_Extracted records:_
⁂
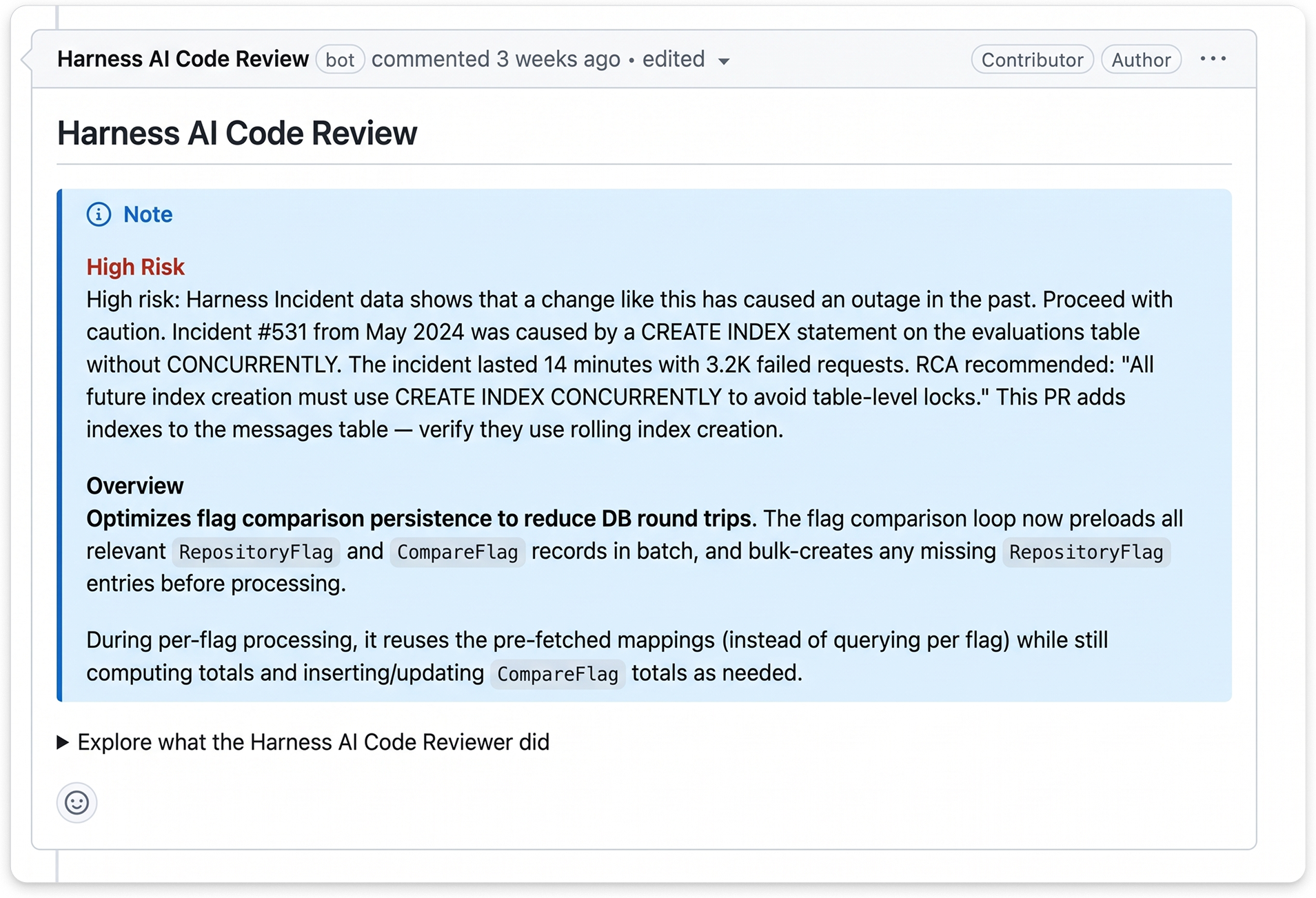Click the large Harness AI Code Review heading
Viewport: 1316px width, 898px height.
(x=237, y=133)
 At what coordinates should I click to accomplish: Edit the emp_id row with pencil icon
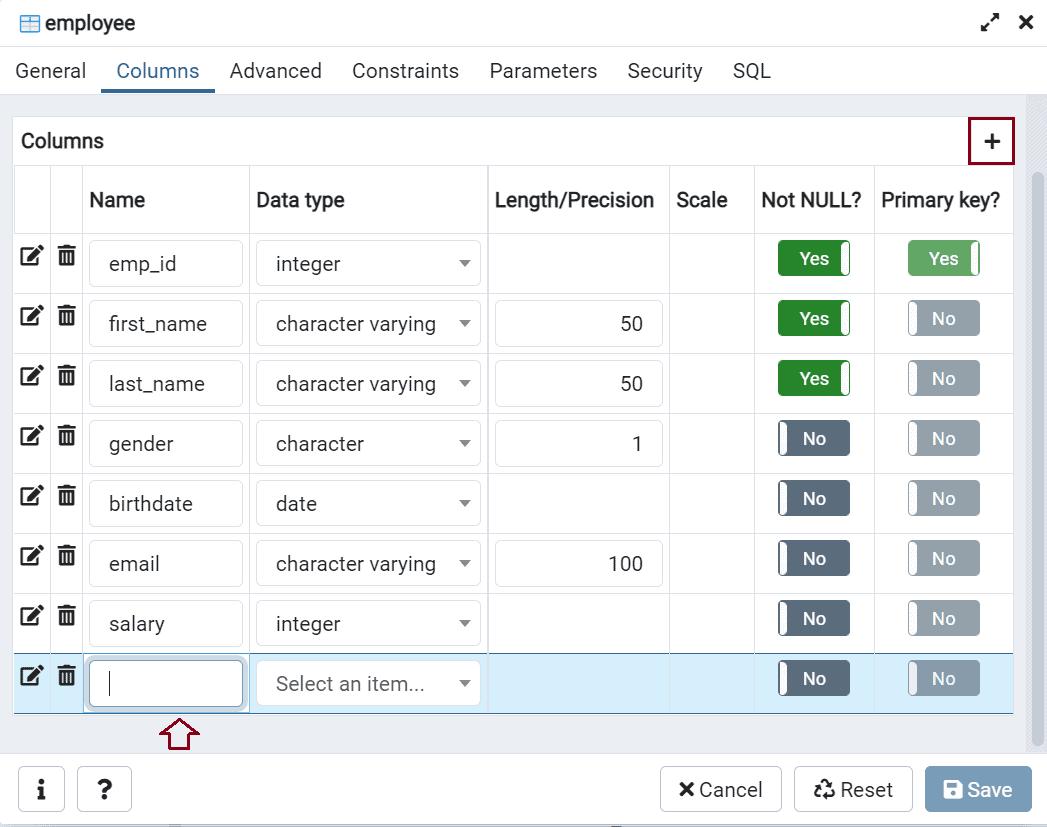point(32,256)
⁂
_ACTIVITY:_
Starting at the line that contains "At what coordinates", reproduce every line through the last one in the records exactly, and omit all pictures.

_ANSWER BELOW:_
 At what coordinates should I click to accomplish: Edit the emp_id row with pencil icon
point(32,256)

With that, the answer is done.